6. Wheel of Fortune and Fantasy (Ryûsuke Hamaguchi)
This trifecta of shorts about chance and happenstance is a stunning showcase for both quality and economy of storytelling. Within their limited timeframe each episode maps out a full, surprising journey, complete with plot twists and vividly drawn characters. The second, in particular—which involves a married woman’s scheme to honey trap her professor—is an erotically charged rollercoaster ride with the kind of golden narrative arc novelists write entire books trying to build. Hamaguchi makes it look so easy.
5. Petite Maman (Céline Sciamma)
Its fantastical premise notwithstanding, Sciamma’s time-traveling tale is a feat of humanist filmmaking rooted in the realest, purest emotions. In its depiction of a young mind trying to make sense of life’s many mysteries it glows with insights about growing up and letting go. With such poignant writing that renders any special effects unnecessary, it also reminds you that ultimately we crave magic not to unlock multiverses, but just be able to see someone once again, to say goodbye. A profoundly moving, pint-sized marvel.
4. Great Freedom (Sebastian Meise)
Lyrical, compassionate, resolutely unsentimental, Meise’s decades-spanning queer love story is a devastating thing of beauty. Unfolding over a jumbled timeline, the film reassembles the events and relationships that shaped its protagonist to deliver a revelatory portrait of someone surviving a history of violence and bigotry. Supported by his incredible screen partner Georg Friedrich, Franz Rogowski gives the performance of the year, a staggering star turn so honest and lived-in it leaves his character transparent and breaks your heart with all that you see.
3. Memoria (Apichatpong Weerasethakul)
Driven more by ambiance than by plot, Apichatpong’s latest opus is cinema at its most graceful and lushly experiential. The pristine imagery and immaculately realized soundscape transport the viewer to a dream-like state, awakened to the many splendors of this world. As a woman plagued by an inexplicable noise, Tilda Swinton gives the film its human pulse through the sheer mindfulness of her being. In scenes often wordless and still, she communicates so much pathos you feel centuries of memory rumble in your soul.
2. The Power of the Dog (Jane Campion)
Campion subverts the romantic ideal of the American western to make a claustrophobic, homoerotic thriller and it’s an absolute triumph. Featuring extraordinary work from every technical department, the film looks and sounds exquisite. Which only serves to enhance the sinister undertone of the piece and its version of the mythical life on the prairie. The quartet of main actors kills it, each bringing a distinct sensitivity to the mix that turns poisonous with chilling plausibility. For its masterful redefinition of a genre many consider sacred, this is a classic in the making.

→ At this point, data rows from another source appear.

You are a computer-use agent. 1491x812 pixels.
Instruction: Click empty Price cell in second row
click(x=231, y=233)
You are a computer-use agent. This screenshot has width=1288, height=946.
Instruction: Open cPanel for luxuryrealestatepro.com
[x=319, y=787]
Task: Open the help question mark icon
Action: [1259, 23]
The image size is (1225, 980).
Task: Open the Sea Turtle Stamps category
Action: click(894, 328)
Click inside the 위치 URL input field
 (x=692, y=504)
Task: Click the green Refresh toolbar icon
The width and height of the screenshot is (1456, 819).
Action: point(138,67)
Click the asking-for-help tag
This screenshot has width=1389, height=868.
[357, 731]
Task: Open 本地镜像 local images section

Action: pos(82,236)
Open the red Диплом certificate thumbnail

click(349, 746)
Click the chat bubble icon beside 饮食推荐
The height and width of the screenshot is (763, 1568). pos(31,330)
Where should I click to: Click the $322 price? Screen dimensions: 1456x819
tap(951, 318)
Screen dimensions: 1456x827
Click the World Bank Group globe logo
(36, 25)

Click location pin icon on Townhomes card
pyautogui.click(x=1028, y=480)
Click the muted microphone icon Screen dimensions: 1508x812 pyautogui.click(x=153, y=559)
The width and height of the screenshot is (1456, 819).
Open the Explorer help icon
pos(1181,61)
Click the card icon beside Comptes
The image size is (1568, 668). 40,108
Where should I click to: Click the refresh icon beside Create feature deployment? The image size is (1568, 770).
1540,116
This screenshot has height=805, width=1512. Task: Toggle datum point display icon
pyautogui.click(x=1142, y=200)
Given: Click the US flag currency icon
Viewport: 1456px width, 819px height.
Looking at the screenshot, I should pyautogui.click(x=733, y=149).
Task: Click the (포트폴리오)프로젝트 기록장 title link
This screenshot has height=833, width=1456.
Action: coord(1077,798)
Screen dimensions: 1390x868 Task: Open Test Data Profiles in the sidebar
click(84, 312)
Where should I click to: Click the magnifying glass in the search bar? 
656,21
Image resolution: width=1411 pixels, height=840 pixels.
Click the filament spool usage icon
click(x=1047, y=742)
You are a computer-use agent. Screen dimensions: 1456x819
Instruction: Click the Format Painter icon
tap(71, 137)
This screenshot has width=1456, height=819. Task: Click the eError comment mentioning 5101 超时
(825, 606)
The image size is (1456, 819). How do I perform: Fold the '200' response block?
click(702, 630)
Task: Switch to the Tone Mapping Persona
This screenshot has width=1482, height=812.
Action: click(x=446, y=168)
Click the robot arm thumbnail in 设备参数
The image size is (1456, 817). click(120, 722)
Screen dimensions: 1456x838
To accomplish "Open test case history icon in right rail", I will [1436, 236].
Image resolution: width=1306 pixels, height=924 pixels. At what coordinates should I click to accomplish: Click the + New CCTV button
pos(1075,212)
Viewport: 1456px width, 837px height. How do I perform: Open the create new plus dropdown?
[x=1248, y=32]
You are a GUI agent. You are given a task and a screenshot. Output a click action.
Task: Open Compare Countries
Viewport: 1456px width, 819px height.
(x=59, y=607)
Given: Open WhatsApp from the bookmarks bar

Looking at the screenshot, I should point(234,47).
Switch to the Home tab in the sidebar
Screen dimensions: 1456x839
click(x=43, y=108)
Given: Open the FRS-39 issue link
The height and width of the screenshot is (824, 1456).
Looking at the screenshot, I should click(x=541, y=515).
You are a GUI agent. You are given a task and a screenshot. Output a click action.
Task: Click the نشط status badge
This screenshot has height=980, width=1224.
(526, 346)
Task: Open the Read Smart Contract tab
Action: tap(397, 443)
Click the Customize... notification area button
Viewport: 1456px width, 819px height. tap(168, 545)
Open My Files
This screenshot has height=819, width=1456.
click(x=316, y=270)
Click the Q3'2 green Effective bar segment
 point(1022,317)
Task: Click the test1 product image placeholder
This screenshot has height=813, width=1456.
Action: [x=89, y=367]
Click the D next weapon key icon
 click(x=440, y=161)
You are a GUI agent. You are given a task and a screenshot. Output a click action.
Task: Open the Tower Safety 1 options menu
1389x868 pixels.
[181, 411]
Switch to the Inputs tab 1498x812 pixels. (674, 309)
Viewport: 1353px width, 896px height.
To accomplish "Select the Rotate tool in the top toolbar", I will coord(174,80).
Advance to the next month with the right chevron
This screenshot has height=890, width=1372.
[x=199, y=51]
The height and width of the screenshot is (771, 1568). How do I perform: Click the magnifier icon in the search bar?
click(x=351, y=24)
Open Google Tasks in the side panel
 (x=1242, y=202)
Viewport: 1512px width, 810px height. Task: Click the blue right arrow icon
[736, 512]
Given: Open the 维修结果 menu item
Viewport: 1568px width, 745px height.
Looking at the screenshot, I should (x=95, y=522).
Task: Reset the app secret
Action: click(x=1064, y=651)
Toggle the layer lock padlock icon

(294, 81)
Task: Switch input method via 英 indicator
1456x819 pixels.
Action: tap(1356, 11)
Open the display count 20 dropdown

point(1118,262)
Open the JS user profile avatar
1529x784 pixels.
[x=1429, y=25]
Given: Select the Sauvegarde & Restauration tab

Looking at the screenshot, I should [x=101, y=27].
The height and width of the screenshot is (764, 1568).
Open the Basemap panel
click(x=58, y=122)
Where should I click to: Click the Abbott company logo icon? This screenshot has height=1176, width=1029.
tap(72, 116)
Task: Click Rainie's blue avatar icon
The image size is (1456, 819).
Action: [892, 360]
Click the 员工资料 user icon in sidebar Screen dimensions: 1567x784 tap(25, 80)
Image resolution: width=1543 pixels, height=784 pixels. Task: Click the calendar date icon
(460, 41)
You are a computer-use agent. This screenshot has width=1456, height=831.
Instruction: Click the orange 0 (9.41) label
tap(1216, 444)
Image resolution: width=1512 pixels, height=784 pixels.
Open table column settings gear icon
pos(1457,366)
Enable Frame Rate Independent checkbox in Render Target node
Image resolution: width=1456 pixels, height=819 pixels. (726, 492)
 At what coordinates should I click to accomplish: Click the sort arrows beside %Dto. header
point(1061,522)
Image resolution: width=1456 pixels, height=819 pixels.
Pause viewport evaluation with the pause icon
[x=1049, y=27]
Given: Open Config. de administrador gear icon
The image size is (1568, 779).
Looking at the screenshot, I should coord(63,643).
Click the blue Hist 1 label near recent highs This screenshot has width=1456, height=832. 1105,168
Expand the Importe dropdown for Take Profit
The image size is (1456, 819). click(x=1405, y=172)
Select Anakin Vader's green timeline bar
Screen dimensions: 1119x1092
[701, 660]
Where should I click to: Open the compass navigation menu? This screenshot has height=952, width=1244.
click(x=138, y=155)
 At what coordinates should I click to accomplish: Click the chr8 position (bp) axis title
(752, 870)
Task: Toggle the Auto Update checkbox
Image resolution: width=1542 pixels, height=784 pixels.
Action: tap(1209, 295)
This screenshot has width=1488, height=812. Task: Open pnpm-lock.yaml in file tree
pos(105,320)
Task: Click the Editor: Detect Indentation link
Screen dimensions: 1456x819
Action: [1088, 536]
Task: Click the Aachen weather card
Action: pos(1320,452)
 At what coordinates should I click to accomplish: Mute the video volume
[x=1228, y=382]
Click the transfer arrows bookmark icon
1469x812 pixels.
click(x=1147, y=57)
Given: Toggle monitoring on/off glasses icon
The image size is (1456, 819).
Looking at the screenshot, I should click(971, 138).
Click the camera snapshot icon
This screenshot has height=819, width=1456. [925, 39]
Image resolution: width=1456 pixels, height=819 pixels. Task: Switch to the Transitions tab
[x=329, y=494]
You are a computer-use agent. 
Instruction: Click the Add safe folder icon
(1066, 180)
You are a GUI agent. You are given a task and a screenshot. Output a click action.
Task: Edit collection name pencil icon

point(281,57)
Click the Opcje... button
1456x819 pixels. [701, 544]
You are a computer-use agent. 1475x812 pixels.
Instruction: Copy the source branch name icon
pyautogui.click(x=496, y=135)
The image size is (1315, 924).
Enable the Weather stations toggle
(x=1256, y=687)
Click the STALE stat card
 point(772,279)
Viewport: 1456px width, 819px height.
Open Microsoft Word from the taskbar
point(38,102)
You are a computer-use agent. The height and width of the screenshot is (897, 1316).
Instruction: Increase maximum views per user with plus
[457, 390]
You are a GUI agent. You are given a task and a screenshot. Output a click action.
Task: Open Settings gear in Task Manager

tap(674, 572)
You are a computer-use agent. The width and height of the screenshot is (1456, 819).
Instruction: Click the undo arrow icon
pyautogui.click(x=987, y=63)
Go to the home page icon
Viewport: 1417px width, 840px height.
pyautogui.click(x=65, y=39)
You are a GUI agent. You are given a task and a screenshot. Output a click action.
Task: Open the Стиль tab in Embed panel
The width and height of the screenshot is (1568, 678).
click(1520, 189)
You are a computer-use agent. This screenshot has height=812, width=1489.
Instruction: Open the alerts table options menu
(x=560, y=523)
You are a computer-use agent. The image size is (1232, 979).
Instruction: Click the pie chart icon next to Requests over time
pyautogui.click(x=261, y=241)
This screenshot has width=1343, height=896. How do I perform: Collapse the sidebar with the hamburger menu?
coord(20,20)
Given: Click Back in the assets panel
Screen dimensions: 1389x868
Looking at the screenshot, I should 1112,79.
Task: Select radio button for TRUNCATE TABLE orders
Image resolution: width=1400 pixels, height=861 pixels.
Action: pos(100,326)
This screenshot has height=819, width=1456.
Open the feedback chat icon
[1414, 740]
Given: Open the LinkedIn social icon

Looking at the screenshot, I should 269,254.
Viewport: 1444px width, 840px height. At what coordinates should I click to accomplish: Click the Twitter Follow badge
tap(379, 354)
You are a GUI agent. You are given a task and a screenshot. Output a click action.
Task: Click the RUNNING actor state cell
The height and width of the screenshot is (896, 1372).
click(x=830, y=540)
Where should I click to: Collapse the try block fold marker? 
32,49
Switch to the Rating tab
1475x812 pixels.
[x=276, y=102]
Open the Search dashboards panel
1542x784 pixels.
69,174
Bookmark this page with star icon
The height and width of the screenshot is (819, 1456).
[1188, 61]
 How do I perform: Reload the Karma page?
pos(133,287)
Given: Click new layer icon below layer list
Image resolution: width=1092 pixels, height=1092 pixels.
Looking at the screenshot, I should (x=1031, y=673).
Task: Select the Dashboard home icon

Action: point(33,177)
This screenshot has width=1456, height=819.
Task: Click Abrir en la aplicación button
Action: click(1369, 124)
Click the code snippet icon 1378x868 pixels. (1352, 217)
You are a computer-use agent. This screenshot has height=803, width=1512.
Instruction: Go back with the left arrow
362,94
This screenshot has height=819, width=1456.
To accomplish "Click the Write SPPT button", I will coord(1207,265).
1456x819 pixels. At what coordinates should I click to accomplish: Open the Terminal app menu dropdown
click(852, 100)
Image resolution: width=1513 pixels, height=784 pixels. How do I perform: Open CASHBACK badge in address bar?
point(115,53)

1. Happening (Audrey Diwan)
Diwan’s sophomore feature is an unglamorous, straightforward film that tells a simple story about an ordinary girl. It is also the single most intense, shatteringly empathetic thing I’ve seen all year. Carried by Anamaria Vartolomei’s fiercely committed performance, the ’60s-set drama takes on the subject of unintended pregnancy and illustrates how far from a political / religious issue it can be when it happens to you. Abortion has been dealt with in landmark films in the past, but the intimacy of perspective achieved here feels truly unmatched. A vital call for kindness like no other.